CN-121979680-A - Language model reasoning resource scheduling method and system based on multi-agent collaboration
Abstract
The invention relates to a multi-agent cooperation-based language model reasoning resource scheduling method and system, which realize intelligent simulation of multi-view iterative thinking in a complex reasoning task by constructing a multi-agent system with definite division and special knowledge base, effectively overcome the view limitation and decision bias of a single model in long sequence and multi-step pushing, and promote the specialization and accuracy of a reasoning result by means of fusion of the general capability of a large language model and the special knowledge base of the task, and simultaneously, solve the problems of resource waste, redundant calculation and unstable convergence caused by cognitive overload in the cooperation process by combining a multi-round dynamic cooperation with a convergence mechanism of cognitive load perception and a dynamic token quantity limitation and low confidence branch pruning strategy, thereby obviously optimizing the utilization efficiency of calculation resources, reducing peak occupation and shortening the integral reasoning delay on the premise of guaranteeing the reasoning quality and providing reliable technical support for efficient and stable deployment of the large language model in the complex task.
Inventors
- MAI MIAO
- LI SHENGCAI
- LI DUNHONG
- LUO XIAOLONG
Assignees
- 广东南方智媒科技有限公司
Dates
- Publication Date
- 20260505
- Application Date
- 20260126
Claims (10)
- 1. A language model reasoning resource scheduling method based on multi-agent cooperation is characterized by comprising the following steps of, Receiving task input to be processed, and after primary semantic analysis is carried out on the task input by a main control intelligent agent, decomposing and distributing the task to a plurality of auxiliary intelligent agents; Controlling the plurality of auxiliary agents to execute multiple rounds of dynamic collaborative reasoning from different reasoning function perspectives based on respective system prompts and a special knowledge base; After each round of reasoning is finished, calculating the cognitive load index of each auxiliary agent in real time, and dynamically adjusting a convergence judgment threshold according to the cognitive load index; When the convergence condition after the dynamic adjustment is met or the preset maximum reasoning round is reached, the main control agent gathers the intermediate result of the multi-round reasoning and the change track of the quantization index, executes the final aggregation decision, and outputs the optimized reasoning result sequence.

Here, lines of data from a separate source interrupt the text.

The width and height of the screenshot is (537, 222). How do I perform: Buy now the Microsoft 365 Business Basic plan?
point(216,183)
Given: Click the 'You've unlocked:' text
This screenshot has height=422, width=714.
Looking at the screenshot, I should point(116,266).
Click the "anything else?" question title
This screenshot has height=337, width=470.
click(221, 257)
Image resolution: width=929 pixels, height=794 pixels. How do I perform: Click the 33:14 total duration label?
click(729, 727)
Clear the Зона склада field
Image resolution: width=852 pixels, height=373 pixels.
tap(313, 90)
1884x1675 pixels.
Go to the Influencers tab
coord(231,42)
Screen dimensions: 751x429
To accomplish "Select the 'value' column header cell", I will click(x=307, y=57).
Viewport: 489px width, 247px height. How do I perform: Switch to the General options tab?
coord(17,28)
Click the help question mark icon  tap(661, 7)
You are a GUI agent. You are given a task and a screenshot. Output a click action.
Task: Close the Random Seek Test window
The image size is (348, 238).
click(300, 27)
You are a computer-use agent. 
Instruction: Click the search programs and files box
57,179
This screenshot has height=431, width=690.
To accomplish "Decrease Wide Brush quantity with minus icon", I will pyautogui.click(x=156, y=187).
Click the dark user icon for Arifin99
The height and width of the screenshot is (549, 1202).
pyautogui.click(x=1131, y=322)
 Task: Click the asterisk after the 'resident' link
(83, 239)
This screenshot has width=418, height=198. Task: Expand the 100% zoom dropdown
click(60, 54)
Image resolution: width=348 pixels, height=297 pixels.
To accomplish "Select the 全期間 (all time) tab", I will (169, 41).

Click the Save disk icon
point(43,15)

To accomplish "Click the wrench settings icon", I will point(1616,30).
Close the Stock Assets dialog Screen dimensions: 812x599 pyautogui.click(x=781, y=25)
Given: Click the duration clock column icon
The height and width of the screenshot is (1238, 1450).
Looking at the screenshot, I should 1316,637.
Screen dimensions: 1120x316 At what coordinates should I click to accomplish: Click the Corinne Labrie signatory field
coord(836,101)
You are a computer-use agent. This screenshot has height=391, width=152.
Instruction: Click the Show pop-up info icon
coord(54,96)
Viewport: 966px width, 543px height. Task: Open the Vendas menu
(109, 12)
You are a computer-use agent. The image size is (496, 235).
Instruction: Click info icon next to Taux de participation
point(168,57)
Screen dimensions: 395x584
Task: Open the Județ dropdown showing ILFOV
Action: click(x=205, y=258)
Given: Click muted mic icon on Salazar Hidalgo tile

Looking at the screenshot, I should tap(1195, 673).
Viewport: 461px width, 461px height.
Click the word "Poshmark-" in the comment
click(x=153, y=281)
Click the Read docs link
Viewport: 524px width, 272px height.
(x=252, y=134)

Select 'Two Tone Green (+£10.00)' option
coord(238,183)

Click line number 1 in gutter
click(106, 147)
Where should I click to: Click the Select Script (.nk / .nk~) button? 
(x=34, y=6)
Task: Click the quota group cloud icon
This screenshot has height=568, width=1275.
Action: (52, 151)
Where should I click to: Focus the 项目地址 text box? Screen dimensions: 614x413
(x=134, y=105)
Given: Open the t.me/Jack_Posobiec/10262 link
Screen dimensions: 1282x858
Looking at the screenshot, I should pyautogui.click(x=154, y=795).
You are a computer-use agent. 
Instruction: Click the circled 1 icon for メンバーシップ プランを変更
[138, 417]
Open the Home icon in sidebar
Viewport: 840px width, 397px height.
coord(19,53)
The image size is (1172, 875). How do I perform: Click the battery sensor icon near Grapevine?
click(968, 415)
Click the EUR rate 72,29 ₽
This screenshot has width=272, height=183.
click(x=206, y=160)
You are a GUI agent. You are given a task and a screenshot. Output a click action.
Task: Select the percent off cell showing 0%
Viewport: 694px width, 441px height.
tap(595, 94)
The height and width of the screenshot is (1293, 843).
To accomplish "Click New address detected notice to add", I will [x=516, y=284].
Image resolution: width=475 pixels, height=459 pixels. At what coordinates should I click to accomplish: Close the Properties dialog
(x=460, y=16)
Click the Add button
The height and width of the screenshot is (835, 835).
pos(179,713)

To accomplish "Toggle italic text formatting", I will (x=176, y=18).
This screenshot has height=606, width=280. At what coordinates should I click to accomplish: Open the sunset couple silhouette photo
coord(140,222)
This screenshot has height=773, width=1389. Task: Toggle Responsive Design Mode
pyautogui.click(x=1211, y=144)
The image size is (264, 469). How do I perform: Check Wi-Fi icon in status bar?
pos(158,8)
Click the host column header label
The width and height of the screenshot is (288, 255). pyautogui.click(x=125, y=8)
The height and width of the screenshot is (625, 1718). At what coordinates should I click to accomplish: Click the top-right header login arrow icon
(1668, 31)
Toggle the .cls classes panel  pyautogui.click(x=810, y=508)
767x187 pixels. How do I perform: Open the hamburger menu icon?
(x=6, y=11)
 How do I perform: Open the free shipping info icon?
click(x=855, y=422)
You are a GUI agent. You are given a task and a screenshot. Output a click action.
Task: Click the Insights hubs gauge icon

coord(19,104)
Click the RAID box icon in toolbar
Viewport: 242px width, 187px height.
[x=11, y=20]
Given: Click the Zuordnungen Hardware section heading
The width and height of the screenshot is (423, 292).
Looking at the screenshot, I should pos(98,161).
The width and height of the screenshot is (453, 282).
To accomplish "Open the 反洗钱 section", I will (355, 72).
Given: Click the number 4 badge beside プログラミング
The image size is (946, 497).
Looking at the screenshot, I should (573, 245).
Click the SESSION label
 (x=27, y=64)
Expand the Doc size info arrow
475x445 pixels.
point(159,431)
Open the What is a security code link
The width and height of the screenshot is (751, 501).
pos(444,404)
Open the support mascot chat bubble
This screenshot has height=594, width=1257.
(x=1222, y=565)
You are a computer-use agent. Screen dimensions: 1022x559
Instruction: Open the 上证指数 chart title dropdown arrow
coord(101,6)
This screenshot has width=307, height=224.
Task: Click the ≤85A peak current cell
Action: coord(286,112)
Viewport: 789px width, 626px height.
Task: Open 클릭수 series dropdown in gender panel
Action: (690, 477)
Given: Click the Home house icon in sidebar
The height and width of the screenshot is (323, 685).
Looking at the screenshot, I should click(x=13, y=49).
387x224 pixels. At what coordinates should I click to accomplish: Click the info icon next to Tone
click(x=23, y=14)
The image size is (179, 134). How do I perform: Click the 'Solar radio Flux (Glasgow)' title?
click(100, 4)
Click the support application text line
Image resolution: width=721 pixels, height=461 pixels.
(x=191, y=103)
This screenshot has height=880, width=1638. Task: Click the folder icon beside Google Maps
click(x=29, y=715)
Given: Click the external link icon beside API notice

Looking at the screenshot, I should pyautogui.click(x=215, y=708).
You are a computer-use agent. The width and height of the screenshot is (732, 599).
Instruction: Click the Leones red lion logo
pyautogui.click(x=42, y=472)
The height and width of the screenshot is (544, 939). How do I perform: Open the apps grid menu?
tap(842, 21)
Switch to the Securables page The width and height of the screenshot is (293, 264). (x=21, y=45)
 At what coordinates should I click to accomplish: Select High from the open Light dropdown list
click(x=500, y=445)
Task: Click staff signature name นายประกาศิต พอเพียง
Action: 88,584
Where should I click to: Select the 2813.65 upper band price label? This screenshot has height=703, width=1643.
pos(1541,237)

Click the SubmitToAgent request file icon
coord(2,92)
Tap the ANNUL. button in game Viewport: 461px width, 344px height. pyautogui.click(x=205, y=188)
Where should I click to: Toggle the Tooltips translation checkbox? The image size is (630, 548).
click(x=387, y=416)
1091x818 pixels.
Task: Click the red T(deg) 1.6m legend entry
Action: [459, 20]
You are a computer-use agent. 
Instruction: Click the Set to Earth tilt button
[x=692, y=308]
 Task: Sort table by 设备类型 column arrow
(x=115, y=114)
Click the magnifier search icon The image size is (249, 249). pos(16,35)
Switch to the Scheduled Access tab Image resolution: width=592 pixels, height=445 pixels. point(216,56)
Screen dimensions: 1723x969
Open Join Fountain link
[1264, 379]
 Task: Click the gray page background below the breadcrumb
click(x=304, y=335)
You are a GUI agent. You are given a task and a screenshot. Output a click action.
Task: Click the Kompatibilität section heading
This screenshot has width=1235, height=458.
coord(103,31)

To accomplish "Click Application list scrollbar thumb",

- 2. The multi-agent collaboration-based language model inference resource scheduling method of claim 1, further comprising an initialization configuration step prior to performing the method, the initialization configuration step comprising, Configuring a main control intelligent agent and a plurality of auxiliary intelligent agents, wherein the main control intelligent agent is responsible for overall task decomposition, resource coordination and final result aggregation, and the plurality of auxiliary intelligent agents respectively correspond to different reasoning function perspectives; respectively constructing a system prompt for the main control intelligent agent and each auxiliary intelligent agent, wherein the system prompt at least comprises function positioning, mandatory structured output format constraint, imperative fact prohibition, and verifiable intermediate representation rule and self-thinking mechanism which must be quoted; Collecting a historical reasoning log and constructing a special knowledge base, wherein the historical reasoning log is subjected to structural processing, vectorized by adopting a text embedding model and stored in a vector database; and establishing a standardized interface with a large language model reasoning engine through a model context protocol, and supporting the mixed retrieval of intermediate representation vector accurate retrieval, semantic similarity retrieval and configurable weights.
- 3. The language model reasoning resource scheduling method based on multi-agent cooperation as set forth in claim 2, wherein the multi-round dynamic collaborative reasoning comprises, Distributing the subtasks and related contexts after task decomposition to each auxiliary agent by the main control agent; Each auxiliary agent generates respective reasoning intermediate results based on respective system prompts and a special knowledge base; After each auxiliary agent completes the reasoning of the round, the system sequentially calculates the cognitive load index, the group reasoning divergence degree, the information entropy value and the weighted average confidence degree of each agent; according to the cognitive load index obtained by calculation of the round, the divergence threshold value, the entropy threshold value and the confidence threshold value are adjusted in real time; And when the preset strategy switching condition is met, switching to a rapid aggregation mode, executing a weighted aggregation mechanism by the main control agent based on the function weight and the confidence weight to determine a staged reasoning conclusion, otherwise, continuing to execute multi-agent deep collaborative reasoning until the next round.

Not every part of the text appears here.